Tarde o temprano el Estado español avanzará hacia un modelo federal que incrementará la soberanía de aquellos territorios que estén dispuestos a ser dueños de su futuro en el marco de acuerdos federales. El federalismo es la síntesis contingente histórica de soberanía y cooperación. El federalismo es la distribución del poder entre el pueblo y entre los pueblos. Andalucía no puede quedarse atrás en esta evolución política que necesariamente va a vivir España si es que de verdad se piensa que podemos vivir juntos y juntas en la diversidad democrática. El 28F de 1980 nos iban en el sí a la autonomía las libertades, el pan, el trabajo, la salud y la educación, la cultura popular y la vuelta de las y los emigrantes que quisiesen regresar.

En estos tiempos nos va lo mismo, ahora para ser soberanos y soberanas de nuestras potencialidades productivas fijadas al territorio. Sin federalismo hacia afuera y sin federalismo dentro, los motivos para la indignación y la lucha fragmentada se incrementarán. Esos motivos pueden convertirse en una pelea interna entre intereses andaluces, que nos hagan perder fuerza colectiva si no se articula un proyecto de país andaluz. Jaén, y Linares, están en lucha por el hastío y el abandono de los poderes políticos, Cádiz y Sevilla en riesgo de seguir perdiendo industria y multinacionales como ABENGOA, Almería necesita un plan para hacer compatible la agricultura con el medio ambiente ganando valor añadido, Granada no puede sufrir más expolios de órganos y poderes centralizando en Sevilla las decisiones y la gestión, Málaga necesita diversificación económica, Huelva reconversión industrial sin destrucción de empleo, Córdoba un fuerte mercado interno andaluz para su industria agroalimentaria y una apuesta por la producción ecológica.

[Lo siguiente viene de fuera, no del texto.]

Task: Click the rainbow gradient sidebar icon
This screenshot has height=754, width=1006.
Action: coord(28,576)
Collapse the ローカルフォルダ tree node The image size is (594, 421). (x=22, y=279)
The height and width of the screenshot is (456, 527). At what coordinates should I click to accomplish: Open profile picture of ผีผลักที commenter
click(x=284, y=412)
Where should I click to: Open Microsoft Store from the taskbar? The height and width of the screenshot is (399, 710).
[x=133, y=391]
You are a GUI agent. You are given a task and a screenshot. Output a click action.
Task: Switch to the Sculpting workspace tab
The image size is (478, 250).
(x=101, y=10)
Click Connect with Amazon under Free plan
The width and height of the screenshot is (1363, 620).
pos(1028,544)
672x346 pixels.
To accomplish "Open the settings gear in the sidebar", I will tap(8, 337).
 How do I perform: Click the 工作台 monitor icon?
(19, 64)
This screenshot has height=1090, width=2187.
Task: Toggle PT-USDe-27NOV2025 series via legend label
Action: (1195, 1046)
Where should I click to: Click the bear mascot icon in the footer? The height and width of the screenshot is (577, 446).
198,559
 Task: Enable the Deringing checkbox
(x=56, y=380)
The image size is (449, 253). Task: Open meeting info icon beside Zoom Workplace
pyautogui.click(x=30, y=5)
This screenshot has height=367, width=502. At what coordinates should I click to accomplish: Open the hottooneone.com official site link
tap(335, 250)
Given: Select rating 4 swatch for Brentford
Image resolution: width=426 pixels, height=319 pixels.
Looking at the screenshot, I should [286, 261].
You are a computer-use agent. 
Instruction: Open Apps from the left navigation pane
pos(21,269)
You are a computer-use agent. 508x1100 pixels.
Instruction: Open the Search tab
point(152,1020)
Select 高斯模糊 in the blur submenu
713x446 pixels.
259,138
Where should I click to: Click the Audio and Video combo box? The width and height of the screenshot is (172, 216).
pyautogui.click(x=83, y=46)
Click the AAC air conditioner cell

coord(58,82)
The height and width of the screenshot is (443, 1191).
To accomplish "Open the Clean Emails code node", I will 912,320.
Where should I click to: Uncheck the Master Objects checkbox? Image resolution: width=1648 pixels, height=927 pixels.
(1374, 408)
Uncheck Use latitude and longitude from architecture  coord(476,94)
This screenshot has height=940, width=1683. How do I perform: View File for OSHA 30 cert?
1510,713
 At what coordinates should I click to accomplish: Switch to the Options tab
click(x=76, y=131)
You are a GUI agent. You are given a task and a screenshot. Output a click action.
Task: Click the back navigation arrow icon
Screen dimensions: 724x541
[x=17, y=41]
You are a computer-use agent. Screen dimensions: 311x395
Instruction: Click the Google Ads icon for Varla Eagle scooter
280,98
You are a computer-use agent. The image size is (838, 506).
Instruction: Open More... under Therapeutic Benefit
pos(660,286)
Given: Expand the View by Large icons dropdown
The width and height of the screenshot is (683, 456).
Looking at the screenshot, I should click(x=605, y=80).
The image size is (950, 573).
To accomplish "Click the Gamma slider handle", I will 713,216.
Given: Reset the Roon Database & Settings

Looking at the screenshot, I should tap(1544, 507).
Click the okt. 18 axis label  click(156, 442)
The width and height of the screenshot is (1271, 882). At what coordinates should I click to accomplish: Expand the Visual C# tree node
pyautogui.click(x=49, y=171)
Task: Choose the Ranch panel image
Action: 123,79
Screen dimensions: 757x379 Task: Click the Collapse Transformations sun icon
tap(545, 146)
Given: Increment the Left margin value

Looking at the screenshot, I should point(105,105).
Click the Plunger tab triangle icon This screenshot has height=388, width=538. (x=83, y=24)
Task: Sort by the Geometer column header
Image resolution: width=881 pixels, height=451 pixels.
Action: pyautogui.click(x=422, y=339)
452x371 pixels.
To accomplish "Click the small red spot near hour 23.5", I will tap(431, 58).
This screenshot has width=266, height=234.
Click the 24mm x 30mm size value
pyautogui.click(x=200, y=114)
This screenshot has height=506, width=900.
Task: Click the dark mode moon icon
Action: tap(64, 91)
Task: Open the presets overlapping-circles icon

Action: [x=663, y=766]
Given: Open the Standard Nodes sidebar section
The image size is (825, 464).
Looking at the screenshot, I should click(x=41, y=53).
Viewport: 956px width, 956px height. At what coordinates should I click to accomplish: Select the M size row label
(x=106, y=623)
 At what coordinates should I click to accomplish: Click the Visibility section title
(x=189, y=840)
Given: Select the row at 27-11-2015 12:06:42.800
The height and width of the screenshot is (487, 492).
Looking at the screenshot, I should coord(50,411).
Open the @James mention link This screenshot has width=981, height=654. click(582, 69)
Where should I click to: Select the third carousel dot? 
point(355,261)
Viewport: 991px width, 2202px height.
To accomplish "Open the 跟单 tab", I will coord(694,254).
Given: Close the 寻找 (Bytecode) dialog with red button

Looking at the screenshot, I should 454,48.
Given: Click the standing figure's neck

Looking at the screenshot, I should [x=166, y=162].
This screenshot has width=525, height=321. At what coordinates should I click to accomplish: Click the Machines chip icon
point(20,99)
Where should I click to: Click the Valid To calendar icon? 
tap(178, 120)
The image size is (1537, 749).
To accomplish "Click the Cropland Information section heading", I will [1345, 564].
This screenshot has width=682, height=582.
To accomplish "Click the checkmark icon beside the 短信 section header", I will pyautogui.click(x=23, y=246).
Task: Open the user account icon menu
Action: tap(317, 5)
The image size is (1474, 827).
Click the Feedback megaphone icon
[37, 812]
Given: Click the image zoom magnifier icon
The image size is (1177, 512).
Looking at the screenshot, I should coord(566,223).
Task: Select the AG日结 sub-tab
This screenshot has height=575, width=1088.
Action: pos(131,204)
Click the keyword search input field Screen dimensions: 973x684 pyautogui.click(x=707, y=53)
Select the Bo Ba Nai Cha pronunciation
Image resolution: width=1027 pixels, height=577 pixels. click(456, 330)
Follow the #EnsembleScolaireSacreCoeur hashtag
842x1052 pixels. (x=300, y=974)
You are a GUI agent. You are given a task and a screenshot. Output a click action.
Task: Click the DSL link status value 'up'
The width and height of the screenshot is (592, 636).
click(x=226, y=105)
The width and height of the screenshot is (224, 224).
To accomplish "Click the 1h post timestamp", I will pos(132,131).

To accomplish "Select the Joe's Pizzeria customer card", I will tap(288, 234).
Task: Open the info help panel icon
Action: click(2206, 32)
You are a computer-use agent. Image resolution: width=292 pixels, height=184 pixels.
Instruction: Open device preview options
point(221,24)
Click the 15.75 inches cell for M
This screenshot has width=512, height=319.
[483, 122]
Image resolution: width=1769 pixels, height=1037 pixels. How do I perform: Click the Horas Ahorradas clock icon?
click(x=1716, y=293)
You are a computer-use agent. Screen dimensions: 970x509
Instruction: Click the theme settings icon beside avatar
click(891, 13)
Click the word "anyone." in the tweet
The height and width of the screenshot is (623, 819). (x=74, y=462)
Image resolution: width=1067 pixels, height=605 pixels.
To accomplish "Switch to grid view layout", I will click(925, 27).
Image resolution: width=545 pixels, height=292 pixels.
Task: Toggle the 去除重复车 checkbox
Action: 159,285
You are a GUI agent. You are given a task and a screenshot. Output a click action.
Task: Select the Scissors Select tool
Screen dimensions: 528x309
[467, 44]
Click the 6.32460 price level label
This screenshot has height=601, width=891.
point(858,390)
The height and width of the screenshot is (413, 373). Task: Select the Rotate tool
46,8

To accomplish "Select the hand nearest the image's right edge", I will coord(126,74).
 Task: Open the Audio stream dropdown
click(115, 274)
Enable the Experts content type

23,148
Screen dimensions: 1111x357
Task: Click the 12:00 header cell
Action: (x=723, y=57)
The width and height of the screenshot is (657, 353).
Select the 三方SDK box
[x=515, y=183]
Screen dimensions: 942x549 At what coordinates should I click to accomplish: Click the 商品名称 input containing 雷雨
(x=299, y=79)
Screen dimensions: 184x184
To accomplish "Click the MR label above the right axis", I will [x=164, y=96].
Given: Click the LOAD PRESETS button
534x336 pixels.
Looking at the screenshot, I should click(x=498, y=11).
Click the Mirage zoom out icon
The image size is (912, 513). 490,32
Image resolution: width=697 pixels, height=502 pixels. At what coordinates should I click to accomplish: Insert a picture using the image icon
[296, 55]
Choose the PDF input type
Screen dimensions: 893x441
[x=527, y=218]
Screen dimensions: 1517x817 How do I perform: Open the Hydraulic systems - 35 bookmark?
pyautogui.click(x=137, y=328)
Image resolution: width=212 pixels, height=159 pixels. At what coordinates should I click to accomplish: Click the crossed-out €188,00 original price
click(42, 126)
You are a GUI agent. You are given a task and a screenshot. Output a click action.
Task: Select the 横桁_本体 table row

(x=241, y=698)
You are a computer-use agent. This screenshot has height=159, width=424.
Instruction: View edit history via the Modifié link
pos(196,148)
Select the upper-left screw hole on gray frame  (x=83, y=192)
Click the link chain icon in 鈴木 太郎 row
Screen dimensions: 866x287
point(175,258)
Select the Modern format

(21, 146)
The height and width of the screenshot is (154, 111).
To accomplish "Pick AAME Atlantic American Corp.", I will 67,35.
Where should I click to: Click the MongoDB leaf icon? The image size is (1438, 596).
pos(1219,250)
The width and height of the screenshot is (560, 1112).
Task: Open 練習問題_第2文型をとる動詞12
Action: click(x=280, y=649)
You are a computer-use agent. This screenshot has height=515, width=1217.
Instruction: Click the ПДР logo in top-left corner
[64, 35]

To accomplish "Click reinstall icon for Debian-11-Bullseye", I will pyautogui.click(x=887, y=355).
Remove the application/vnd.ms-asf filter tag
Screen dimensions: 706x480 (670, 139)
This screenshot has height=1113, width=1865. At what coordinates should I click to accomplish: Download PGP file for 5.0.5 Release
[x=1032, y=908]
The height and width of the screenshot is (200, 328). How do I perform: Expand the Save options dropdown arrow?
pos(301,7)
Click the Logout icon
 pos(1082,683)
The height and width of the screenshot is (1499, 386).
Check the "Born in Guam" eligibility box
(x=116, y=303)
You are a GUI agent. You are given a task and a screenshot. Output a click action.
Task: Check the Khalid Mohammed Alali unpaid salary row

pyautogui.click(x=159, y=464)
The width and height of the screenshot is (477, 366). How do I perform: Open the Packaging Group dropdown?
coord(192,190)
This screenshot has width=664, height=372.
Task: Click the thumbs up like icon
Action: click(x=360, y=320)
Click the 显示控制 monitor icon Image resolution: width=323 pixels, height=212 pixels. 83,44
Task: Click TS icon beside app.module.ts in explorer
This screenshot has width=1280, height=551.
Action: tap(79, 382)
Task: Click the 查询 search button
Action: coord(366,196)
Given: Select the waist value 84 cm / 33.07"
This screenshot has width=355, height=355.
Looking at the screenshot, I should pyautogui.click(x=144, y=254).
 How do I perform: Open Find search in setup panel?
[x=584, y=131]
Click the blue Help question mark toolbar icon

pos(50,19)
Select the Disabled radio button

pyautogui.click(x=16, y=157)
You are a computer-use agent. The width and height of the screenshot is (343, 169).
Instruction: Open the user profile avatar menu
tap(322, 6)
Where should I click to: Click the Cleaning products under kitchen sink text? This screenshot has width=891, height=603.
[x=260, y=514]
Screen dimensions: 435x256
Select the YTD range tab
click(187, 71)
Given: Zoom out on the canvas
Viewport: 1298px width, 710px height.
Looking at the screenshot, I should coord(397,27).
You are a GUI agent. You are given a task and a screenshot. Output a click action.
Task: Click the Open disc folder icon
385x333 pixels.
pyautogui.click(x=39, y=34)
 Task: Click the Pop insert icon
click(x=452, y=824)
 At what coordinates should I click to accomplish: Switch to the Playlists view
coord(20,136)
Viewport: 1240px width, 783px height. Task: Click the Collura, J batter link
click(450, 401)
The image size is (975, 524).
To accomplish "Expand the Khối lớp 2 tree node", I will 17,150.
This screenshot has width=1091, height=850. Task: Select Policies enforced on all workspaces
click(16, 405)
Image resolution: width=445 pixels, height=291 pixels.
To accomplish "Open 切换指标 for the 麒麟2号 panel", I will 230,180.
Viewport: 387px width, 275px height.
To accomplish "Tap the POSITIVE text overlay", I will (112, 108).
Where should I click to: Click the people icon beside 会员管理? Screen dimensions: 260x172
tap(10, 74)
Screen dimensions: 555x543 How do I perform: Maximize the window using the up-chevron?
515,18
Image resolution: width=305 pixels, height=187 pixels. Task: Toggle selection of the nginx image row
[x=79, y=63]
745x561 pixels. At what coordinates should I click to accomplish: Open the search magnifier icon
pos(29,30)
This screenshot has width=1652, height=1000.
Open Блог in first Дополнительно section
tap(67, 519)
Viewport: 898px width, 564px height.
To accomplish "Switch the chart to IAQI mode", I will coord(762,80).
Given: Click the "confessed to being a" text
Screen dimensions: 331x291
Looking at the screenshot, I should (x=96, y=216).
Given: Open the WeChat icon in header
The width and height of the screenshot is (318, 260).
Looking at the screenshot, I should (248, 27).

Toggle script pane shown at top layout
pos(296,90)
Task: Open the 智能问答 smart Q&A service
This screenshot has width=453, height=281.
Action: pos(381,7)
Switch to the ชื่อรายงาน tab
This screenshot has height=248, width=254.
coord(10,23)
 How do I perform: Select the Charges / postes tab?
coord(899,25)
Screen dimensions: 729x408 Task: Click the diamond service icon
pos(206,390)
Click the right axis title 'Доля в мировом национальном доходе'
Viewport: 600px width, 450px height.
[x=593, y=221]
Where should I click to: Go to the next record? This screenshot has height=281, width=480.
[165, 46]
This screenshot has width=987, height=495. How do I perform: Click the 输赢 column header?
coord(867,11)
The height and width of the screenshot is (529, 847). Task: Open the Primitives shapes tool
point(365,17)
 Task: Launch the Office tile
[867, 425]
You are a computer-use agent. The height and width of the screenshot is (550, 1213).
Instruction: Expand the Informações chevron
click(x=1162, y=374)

Y todas las provincias y comarcas andaluzas necesitan verse incardinadas con justicia y equidad en un proyecto de ámbito andaluz.

Está en manos de las y los andaluces, de la sociedad civil y de las organizaciones políticas, sindicales y empresariales, ayudar y cooperar para construir un proyecto federal para Andalucía capaz de defender nuestros intereses territoriales en el estado y en Europa. Los fondos de nueva generación europea han de servir a nuestra tierra para, sin alimentar crack sistémicos, hacer reformas estructurales de fondo en nuestro modelo productivo. La administraciones autonómicas y municipales han de potenciar los servicio públicos y el empleo de calidad en ellos; no hay pueblo político sin una buena administración de estado. Las inversiones públicas han de convertir los gastos de los servicios públicos en motores de la economía productiva fijada al territorio, bajo parámetros ecológicos, sociales y de igualdad de género. Si es preciso introduciendo participación pública en empresas privadas o directamente mediante empresas públicas.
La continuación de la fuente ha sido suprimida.